Perhaps the most important political concern I had with the book is how it dealt with the intersection of gender oppression with the myriad of other oppressions (and resistances) which organize our society. The text certainly talked about how important it is to understand such intersections, but then, as far as I can tell, did very little with that insight. There are lots of ways in which an analysis of violence against women might be transformed by an openness to insight into the ways in which gender oppression and other sorts of oppression relate (see for instance this, this, and the relevant essay in this). One particularly striking way in which this lack of interest in linkages among oppressions manifested was around queerness. The two reports on sexuality were also attacked viciously inside and outside the church because they talked in relatively supportive ways about homosexuality, and in a way that was less visible to outsiders the anti-sexist taskforce was also staunchly supportive of justice for lesbian women and gay men. Since the three case studies dealt with the issue, would that not be a perfect excuse to introduce some of the insights that feminists, particularly lesbian feminists, have made on the relationship between heterosexism and violence against women, and how the discussions of homosexuality in church documents and processes have paved the way to seeing or obscuring those connections?

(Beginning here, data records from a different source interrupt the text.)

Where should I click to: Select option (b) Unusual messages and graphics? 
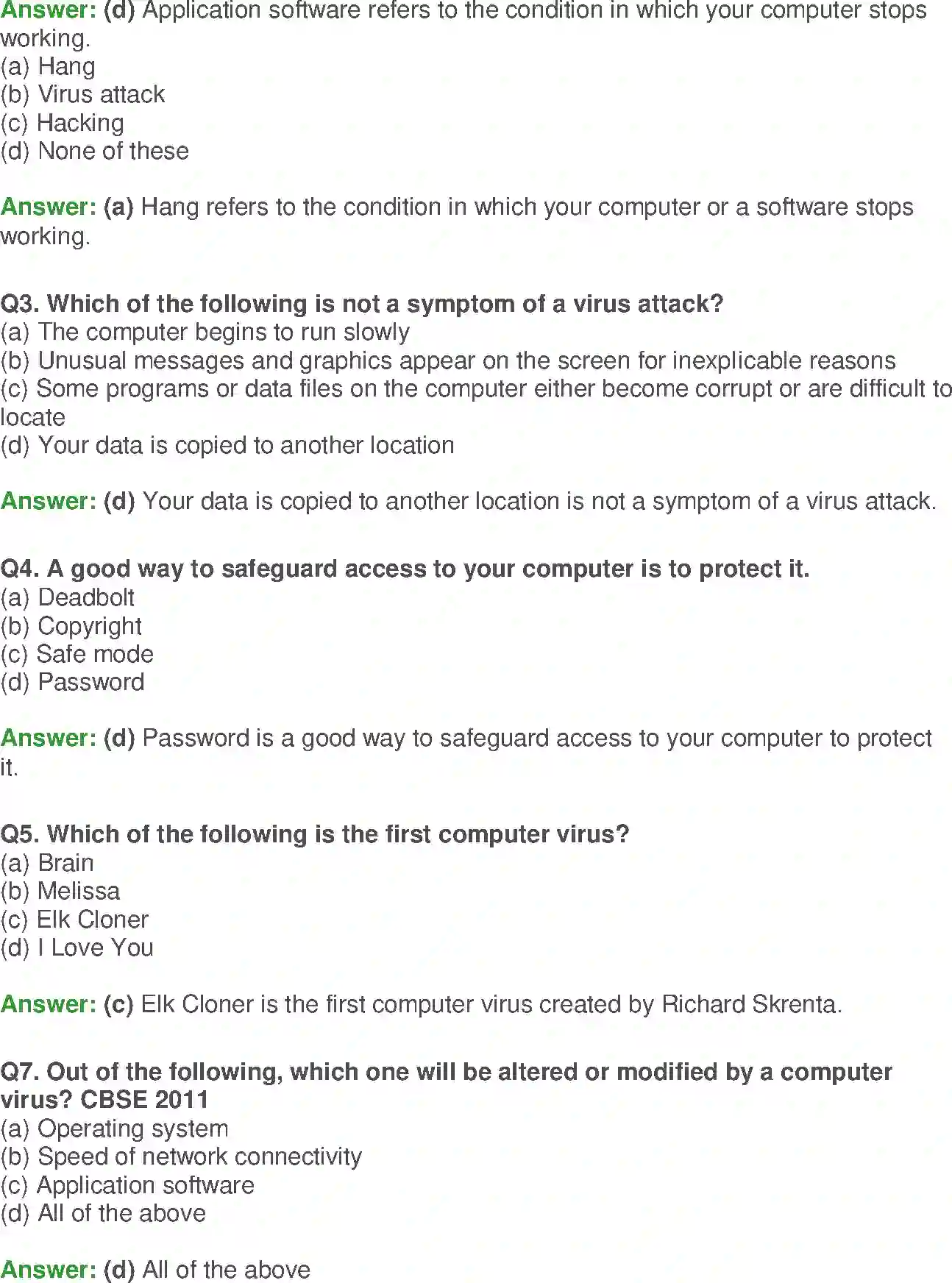pos(448,361)
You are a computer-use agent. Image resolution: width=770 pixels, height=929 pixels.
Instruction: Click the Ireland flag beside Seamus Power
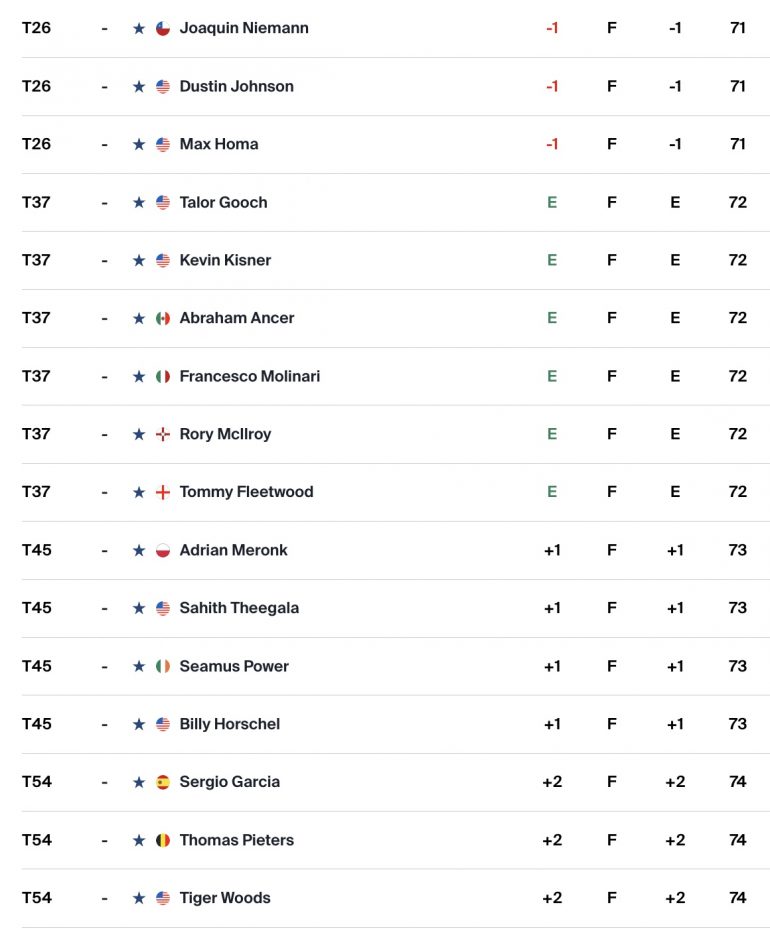pyautogui.click(x=163, y=667)
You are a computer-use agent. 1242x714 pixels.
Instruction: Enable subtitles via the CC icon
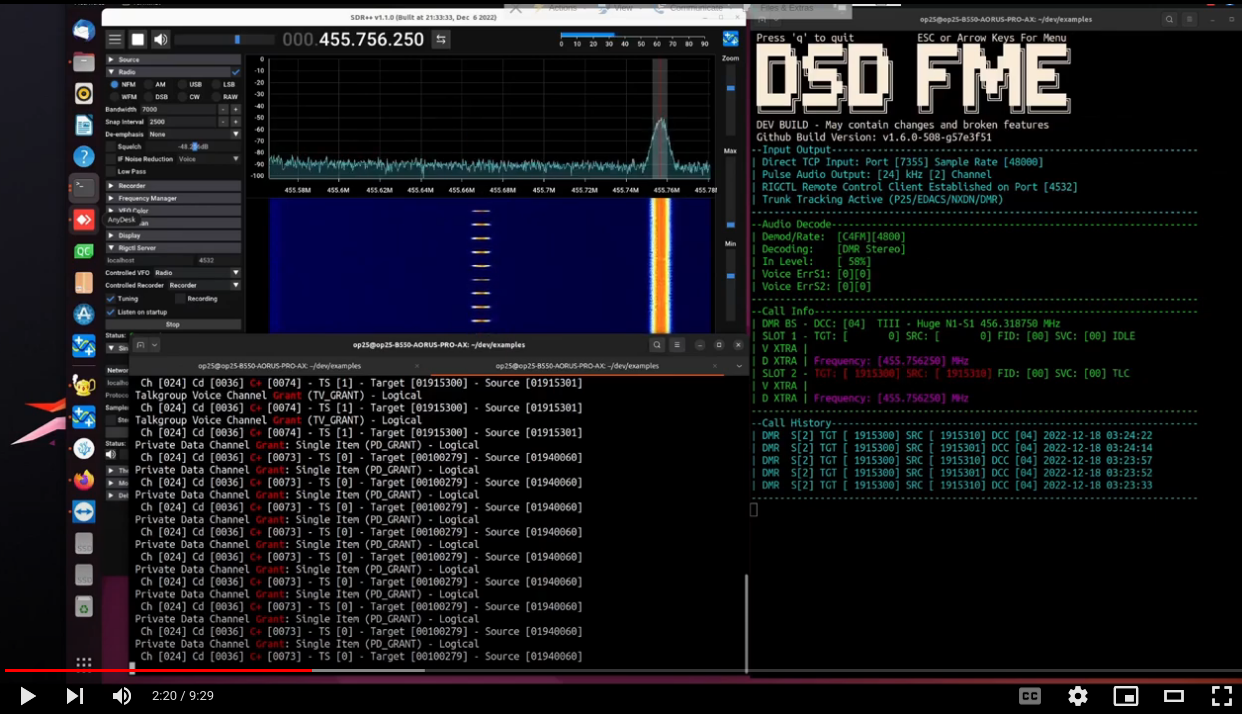[1029, 696]
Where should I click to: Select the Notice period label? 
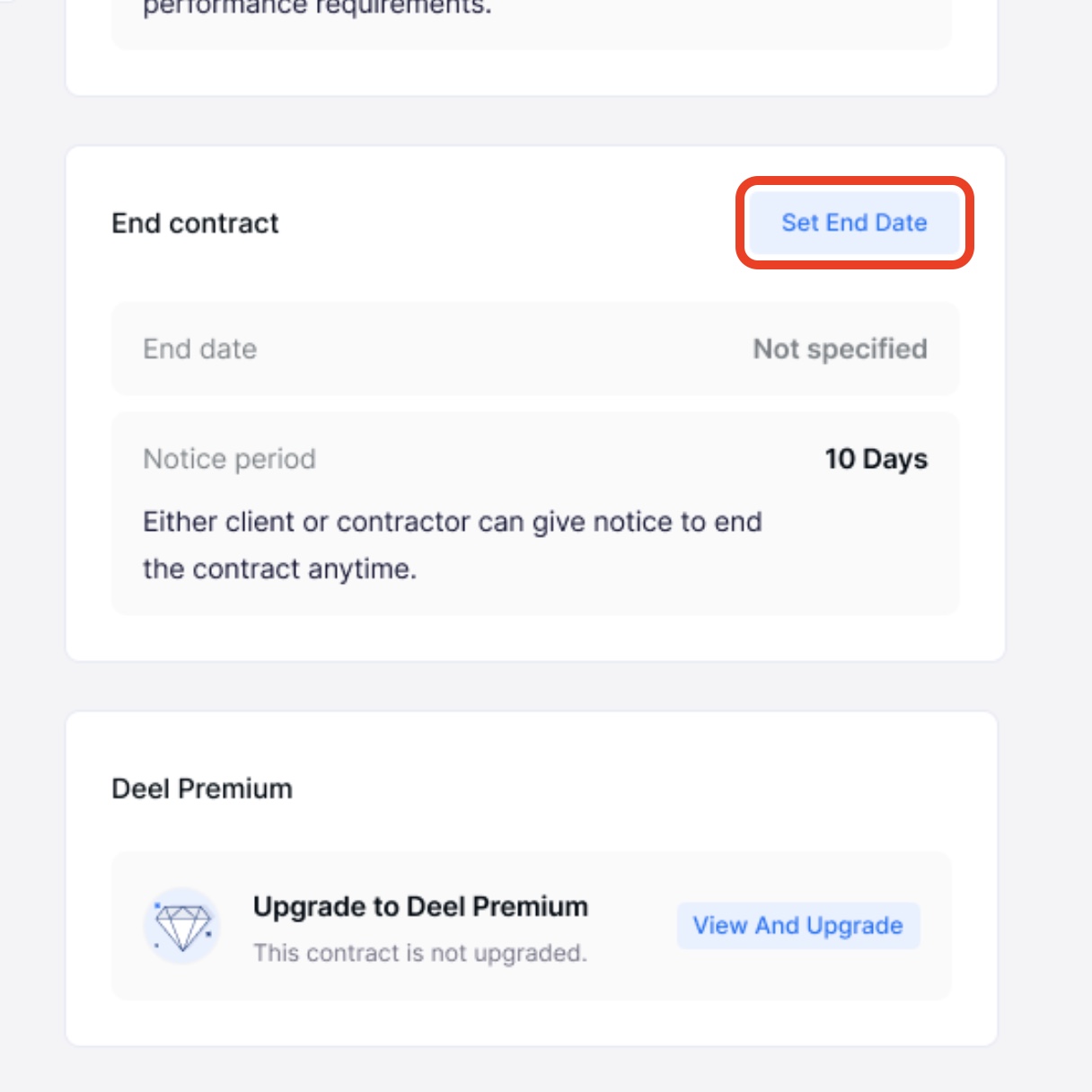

There are, as is almost always true of political criticisms of books, ways in which a lot of what I have said is a bit unfair. This was a project with specific goals and clear boundaries, and in staying within those it made an extremely useful contribution both to my own work and to the evolution of struggles for justice and liberation within the United Church of Canada. I admit there is an element of the critical things that I've said that are about me -- my favoured political lineages, my pet peeves, my personal life -- and who am I to push that into a consideration of violence against women. Fair enough, especially in the context of a document that has probably at least in part been shaped so as to make it a practically useful tool in institutional change efforts. Yet the best among the works of liberatory, mostly feminist, theology that I have read in the last couple of months reaffirm for me the importance of striving to speak 'prophetically' about one's visions of social transformation and transcendence, and it is in that spirit that I offer my opinions here.